__Exercise passage__.

*** Begin section ***

“Reuniting with Bill Condon on The Good Liar proved an exciting challenge; helping to visualise a post WWII Berlin and working closely with the filmmakers to design shots throughout the process.”

Glen Pratt, - VFX Supervisor

"Outrageous and irresistible"

The Guardian

As the film is set ten years ago, it called for some interesting ‘period’ work. Digital keypads are used throughout the film to show money transacted at different points of the story, although they were shot with green screen inserts on set. The team developed a number of designs for the screens, striking a balance between looking like the technology we considered ‘cutting edge’ a decade ago, without it looking too advanced. Says Chris Zeh, Compositing Supervisor, “the fun challenge with the design is that it couldn’t even look as slick as an Iphone app looks these days - it’s supposed to be a bit clunky and ‘yesteryear.’”

In the same vein, the London skyline was also carefully modified to reflect London at this time, an interesting task as the city's iconic skyline has changed dramatically over the years as new skyscrapers, including the Shard, have emerged.

*** End section ***

Collected data entries
*** Begin section ***

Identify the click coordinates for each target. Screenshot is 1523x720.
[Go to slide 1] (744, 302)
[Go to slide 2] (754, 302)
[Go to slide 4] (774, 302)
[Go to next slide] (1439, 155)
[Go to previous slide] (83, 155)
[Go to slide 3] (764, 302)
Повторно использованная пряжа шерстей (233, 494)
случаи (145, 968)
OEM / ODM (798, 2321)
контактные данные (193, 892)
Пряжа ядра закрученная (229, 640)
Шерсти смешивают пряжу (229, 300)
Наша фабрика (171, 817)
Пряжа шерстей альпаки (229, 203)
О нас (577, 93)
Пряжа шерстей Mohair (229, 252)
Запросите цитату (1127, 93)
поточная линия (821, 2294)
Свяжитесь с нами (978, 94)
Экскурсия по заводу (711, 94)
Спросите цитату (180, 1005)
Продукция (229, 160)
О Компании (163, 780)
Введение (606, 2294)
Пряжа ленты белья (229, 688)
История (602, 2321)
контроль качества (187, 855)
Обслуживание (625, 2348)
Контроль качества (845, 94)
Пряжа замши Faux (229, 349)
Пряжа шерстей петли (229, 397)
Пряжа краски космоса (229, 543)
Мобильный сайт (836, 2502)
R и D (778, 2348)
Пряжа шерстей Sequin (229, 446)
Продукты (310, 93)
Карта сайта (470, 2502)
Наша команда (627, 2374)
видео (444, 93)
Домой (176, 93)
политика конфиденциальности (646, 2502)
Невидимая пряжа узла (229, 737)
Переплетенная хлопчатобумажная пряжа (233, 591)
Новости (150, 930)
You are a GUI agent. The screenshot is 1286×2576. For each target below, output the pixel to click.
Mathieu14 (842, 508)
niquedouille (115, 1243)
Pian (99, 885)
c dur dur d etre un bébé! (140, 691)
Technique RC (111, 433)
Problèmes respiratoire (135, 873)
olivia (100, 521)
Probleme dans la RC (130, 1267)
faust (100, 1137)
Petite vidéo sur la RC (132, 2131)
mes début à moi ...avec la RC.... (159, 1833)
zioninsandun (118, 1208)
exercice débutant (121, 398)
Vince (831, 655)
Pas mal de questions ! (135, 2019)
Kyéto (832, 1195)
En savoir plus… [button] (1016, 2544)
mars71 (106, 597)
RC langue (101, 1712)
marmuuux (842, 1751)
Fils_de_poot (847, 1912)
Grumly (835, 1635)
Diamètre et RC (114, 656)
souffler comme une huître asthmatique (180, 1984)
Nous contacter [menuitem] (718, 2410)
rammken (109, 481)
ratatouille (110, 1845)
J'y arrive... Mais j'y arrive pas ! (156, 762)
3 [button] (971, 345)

*** End section ***

__Required tasks__.
A: Rewrite the passage on the visual effects for The Good Liar, starting at "The Guardian" and ending at "Shard, have emerged.", with "skyline" swapped for "cityscape".
B: Carry on the passage about the visual effects work on The Good Liar from its last sentence.

__Expected outputs__.
A:
The Guardian

As the film is set ten years ago, it called for some interesting ‘period’ work. Digital keypads are used throughout the film to show money transacted at different points of the story, although they were shot with green screen inserts on set. The team developed a number of designs for the screens, striking a balance between looking like the technology we considered ‘cutting edge’ a decade ago, without it looking too advanced. Says Chris Zeh, Compositing Supervisor, “the fun challenge with the design is that it couldn’t even look as slick as an Iphone app looks these days - it’s supposed to be a bit clunky and ‘yesteryear.’”

In the same vein, the London cityscape was also carefully modified to reflect London at this time, an interesting task as the city's iconic cityscape has changed dramatically over the years as new skyscrapers, including the Shard, have emerged.

B:
"Delectably clever"


A flashback sequence to post-war Berlin saw the team take on the large establishing environment; aging buildings, replacing modern elements and in one case, restoring a house to its former glory. Having turned back time for films including Darkest Hour and Downton Abbey, artists got to work using reference material to ensure historical accuracy throughout. Framestore’s in-house art department also jumped on board to help visualise the look of the sequence and develop storyboards for the narrative.

"Entertaining grown-up popcorn fare"

Den of Geek

Framestore collaborated closely with Condon on an array of VFX and animation work for the film, including key dramatic moments. The team relished the challenge of supporting the story and helping to build a believable world on screen. “Ideally if no one notices that we’ve done any work on it, then we have done our job very well,” adds Zeh. “We enjoy the invisible work, because it’s where you can really show that you understand the picture, how it works and what we want the audience to see and why.”